• Goal:
Please rewrite everything from the start of the records down through the line containing "(x=281, y=25)", replacing "GUI agent" with "interface agent" and leaving all else unchanged.

• Recorded information:
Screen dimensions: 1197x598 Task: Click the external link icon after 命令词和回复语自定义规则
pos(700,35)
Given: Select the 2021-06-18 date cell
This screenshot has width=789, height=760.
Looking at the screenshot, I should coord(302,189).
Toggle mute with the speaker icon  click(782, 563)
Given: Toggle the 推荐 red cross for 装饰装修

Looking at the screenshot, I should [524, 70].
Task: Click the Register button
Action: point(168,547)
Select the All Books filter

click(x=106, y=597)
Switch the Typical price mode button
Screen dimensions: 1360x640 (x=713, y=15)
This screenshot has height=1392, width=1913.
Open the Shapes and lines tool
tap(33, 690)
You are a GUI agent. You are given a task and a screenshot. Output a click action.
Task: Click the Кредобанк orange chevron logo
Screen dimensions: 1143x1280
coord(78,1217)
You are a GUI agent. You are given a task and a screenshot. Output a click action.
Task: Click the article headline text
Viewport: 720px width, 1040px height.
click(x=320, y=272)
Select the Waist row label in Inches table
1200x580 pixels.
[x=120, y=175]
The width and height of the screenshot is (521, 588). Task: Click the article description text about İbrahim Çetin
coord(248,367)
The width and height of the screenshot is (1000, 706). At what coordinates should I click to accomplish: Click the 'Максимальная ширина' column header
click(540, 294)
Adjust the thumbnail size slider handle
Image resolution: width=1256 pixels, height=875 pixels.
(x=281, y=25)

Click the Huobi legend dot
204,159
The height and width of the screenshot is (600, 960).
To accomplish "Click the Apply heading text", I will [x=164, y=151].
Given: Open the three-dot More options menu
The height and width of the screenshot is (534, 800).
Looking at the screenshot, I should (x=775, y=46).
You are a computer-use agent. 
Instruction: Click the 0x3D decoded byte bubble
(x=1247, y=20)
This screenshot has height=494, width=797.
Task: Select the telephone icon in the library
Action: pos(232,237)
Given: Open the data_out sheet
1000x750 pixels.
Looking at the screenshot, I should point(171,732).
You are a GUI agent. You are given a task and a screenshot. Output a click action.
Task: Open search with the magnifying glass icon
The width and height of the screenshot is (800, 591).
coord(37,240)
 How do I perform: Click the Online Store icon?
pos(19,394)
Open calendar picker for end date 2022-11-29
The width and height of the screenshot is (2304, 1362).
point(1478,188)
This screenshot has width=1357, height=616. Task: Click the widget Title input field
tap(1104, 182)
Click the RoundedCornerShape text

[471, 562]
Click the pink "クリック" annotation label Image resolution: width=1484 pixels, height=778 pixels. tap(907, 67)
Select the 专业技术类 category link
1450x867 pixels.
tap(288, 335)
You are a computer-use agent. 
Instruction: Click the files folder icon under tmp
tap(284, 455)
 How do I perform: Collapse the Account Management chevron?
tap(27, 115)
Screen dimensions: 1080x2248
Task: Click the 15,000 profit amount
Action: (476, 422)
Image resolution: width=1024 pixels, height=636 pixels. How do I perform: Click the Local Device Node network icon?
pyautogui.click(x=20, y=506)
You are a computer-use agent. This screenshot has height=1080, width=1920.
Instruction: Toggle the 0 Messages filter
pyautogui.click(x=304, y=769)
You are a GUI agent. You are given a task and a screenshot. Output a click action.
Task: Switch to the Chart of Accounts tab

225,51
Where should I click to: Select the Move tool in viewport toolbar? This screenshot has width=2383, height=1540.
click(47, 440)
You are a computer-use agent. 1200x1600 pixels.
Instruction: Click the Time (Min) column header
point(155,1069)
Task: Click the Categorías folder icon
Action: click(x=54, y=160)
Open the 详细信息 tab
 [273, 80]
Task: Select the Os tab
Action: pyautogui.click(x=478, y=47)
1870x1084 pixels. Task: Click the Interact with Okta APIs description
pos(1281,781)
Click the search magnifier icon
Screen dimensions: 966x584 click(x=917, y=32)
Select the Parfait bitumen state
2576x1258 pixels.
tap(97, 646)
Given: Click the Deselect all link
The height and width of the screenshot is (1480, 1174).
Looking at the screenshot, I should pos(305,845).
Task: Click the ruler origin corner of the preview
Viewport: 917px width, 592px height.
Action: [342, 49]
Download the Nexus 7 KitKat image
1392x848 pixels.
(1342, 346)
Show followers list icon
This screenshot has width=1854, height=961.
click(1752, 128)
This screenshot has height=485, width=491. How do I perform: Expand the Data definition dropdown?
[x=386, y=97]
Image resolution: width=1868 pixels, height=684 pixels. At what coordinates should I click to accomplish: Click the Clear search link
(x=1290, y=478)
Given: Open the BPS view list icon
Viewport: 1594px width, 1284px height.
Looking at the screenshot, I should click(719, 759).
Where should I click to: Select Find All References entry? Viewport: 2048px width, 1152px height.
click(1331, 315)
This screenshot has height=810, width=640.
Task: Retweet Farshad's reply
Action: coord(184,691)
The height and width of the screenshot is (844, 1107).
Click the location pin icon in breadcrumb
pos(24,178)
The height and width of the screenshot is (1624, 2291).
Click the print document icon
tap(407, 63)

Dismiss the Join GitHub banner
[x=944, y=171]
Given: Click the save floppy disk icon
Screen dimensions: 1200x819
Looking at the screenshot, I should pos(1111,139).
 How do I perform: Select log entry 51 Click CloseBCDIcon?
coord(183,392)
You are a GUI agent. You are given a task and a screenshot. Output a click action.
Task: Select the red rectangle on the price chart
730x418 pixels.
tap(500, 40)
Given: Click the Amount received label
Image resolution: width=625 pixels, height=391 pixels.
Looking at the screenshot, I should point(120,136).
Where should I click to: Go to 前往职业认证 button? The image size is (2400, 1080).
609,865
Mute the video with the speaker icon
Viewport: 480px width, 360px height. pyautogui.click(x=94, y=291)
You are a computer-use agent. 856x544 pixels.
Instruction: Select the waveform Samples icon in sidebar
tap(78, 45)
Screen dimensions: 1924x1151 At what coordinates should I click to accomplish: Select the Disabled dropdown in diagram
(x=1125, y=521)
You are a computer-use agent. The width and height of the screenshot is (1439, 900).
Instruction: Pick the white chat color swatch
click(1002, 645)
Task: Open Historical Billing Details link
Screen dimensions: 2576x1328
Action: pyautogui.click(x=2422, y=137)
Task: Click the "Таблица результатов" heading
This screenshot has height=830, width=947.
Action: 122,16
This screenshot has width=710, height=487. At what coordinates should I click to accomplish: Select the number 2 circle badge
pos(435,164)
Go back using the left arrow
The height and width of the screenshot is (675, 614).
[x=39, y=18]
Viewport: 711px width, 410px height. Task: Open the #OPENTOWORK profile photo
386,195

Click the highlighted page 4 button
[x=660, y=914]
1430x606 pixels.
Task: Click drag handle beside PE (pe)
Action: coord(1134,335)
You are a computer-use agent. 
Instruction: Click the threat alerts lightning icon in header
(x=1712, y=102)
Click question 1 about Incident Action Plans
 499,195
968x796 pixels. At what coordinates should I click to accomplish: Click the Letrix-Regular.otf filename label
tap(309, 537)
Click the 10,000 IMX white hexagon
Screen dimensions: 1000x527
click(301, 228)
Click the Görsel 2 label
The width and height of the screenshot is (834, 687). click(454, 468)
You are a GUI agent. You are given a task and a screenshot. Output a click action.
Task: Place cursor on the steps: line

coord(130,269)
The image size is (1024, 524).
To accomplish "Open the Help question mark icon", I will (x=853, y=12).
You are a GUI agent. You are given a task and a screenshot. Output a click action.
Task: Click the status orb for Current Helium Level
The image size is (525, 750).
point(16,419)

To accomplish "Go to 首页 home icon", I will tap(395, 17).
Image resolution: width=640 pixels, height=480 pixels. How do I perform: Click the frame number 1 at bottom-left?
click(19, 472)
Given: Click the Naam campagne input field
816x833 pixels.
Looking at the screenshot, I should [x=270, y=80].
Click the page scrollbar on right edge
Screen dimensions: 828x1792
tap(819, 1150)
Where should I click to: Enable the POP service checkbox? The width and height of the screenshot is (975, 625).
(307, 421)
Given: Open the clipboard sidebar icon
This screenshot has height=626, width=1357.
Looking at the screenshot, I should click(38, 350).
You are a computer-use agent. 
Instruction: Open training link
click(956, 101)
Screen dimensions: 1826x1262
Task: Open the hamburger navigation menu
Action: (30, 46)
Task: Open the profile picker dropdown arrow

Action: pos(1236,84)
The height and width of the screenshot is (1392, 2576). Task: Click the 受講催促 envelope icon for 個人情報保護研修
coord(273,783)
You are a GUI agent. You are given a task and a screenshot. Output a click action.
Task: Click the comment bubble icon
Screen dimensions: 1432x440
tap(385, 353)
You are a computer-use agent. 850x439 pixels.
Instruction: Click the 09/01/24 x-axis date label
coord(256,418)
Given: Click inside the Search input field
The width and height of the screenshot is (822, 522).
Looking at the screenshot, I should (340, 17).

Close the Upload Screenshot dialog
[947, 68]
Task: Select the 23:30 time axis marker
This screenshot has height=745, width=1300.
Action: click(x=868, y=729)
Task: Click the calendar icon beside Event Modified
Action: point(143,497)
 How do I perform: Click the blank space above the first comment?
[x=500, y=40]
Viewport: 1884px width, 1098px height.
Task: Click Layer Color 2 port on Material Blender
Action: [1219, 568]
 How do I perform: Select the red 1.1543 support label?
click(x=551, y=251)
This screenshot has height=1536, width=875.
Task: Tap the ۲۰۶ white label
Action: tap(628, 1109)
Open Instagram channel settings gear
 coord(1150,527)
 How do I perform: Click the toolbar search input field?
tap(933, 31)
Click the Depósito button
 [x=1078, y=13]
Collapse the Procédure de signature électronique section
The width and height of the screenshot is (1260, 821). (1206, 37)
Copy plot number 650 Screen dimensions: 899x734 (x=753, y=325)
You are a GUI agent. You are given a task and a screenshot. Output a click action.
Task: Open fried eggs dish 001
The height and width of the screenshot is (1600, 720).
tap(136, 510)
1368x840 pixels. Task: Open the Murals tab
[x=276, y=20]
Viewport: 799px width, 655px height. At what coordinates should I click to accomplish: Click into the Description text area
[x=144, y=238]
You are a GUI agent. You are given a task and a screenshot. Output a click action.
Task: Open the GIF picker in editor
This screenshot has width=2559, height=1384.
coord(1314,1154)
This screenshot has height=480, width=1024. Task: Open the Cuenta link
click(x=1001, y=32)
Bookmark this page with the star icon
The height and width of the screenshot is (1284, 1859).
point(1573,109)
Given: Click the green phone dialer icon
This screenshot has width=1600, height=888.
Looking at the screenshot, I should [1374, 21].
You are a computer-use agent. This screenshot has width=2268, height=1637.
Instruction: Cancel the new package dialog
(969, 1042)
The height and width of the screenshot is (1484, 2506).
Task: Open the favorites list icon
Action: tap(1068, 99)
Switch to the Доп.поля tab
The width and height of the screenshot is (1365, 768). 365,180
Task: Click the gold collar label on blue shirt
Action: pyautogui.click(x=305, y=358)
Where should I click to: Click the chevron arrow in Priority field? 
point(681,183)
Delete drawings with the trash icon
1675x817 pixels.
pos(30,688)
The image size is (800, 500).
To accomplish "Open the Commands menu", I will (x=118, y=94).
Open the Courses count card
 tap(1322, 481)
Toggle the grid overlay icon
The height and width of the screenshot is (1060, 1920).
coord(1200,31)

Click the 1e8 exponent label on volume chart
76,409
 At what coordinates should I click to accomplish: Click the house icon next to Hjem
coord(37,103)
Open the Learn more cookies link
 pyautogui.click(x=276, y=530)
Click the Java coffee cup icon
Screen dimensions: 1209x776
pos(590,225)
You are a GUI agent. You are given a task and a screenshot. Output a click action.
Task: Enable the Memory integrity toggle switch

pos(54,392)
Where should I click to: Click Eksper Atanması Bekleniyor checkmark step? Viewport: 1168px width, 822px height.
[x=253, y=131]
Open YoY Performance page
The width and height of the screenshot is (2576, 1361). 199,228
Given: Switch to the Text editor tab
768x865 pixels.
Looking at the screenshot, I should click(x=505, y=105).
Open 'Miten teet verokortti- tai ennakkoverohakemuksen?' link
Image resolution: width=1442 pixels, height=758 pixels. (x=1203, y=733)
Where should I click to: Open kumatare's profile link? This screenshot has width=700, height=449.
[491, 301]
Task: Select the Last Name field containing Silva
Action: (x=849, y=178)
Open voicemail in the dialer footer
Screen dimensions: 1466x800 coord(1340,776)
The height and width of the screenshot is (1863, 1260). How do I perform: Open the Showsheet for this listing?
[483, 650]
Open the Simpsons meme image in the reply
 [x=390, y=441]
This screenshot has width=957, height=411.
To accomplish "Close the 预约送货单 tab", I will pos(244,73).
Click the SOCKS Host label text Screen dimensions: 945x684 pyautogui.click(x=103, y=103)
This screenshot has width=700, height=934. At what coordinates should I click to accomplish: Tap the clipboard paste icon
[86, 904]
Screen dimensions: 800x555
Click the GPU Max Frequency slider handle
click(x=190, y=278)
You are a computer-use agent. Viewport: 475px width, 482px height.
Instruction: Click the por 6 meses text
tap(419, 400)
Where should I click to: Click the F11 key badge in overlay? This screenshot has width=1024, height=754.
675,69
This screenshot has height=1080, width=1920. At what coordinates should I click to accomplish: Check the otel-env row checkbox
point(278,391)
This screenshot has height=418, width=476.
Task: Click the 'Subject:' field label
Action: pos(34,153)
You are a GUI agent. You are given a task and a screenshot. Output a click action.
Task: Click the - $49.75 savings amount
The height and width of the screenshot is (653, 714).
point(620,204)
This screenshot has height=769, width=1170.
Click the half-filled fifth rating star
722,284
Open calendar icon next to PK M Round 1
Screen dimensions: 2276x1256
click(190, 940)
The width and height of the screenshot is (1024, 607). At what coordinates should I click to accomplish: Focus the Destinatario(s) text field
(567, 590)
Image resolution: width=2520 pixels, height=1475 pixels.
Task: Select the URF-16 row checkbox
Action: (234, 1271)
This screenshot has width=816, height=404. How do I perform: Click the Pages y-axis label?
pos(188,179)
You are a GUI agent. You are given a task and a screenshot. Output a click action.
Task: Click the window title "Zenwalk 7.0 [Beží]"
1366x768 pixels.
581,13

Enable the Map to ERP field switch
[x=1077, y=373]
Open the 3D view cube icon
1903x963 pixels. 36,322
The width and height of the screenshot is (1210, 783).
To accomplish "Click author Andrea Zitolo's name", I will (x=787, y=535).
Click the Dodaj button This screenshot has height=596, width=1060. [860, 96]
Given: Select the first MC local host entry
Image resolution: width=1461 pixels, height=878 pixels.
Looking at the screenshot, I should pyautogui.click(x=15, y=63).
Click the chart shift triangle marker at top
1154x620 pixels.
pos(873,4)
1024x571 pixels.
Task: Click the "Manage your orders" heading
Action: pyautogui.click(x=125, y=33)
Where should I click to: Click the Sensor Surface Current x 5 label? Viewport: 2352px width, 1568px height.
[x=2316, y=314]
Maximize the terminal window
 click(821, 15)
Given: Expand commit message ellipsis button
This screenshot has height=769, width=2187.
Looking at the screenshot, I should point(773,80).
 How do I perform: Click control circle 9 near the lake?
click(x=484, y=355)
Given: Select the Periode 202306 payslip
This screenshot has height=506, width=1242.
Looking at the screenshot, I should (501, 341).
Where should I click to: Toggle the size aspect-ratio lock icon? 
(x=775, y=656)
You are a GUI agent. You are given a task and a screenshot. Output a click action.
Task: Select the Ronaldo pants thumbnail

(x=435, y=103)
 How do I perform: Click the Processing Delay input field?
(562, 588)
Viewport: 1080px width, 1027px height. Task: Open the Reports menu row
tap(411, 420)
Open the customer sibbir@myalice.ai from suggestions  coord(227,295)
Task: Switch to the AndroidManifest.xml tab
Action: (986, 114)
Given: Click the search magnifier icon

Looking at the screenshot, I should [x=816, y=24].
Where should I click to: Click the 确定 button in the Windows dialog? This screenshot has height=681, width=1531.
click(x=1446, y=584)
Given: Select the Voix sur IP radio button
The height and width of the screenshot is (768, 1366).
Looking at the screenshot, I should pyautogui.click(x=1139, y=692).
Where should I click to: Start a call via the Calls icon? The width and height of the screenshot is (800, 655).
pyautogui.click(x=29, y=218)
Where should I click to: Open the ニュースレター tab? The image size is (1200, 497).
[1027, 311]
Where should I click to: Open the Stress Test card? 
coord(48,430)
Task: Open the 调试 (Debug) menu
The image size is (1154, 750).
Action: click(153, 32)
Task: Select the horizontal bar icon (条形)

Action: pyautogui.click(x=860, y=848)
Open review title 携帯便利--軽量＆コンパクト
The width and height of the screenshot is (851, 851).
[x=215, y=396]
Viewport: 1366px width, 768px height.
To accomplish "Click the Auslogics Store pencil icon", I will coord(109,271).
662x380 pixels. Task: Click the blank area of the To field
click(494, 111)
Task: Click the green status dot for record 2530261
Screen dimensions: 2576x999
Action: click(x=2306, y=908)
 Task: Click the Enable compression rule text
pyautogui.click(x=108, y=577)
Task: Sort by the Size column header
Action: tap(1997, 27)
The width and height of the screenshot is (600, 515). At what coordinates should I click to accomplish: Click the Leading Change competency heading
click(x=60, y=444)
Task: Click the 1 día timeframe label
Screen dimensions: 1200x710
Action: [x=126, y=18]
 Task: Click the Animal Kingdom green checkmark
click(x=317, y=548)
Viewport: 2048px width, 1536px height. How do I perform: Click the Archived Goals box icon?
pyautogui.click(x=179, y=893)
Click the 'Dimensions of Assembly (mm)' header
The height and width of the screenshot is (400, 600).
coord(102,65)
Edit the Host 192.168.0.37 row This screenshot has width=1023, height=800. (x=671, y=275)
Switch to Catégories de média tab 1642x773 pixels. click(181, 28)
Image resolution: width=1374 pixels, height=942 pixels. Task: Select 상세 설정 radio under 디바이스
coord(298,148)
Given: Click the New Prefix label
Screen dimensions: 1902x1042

• Solved problem:
Screen dimensions: 1197x598 Task: Click the external link icon after 命令词和回复语自定义规则
pos(700,35)
Given: Select the 2021-06-18 date cell
This screenshot has width=789, height=760.
Looking at the screenshot, I should coord(302,189).
Toggle mute with the speaker icon  click(782, 563)
Given: Toggle the 推荐 red cross for 装饰装修

Looking at the screenshot, I should [524, 70].
Task: Click the Register button
Action: point(168,547)
Select the All Books filter

click(x=106, y=597)
Switch the Typical price mode button
Screen dimensions: 1360x640 (x=713, y=15)
This screenshot has height=1392, width=1913.
Open the Shapes and lines tool
tap(33, 690)
You are a interface agent. You are given a task and a screenshot. Output a click action.
Task: Click the Кредобанк orange chevron logo
Screen dimensions: 1143x1280
coord(78,1217)
You are a interface agent. You are given a task and a screenshot. Output a click action.
Task: Click the article headline text
Viewport: 720px width, 1040px height.
click(x=320, y=272)
Select the Waist row label in Inches table
1200x580 pixels.
[x=120, y=175]
The width and height of the screenshot is (521, 588). Task: Click the article description text about İbrahim Çetin
coord(248,367)
The width and height of the screenshot is (1000, 706). At what coordinates should I click to accomplish: Click the 'Максимальная ширина' column header
click(540, 294)
Adjust the thumbnail size slider handle
Image resolution: width=1256 pixels, height=875 pixels.
(x=281, y=25)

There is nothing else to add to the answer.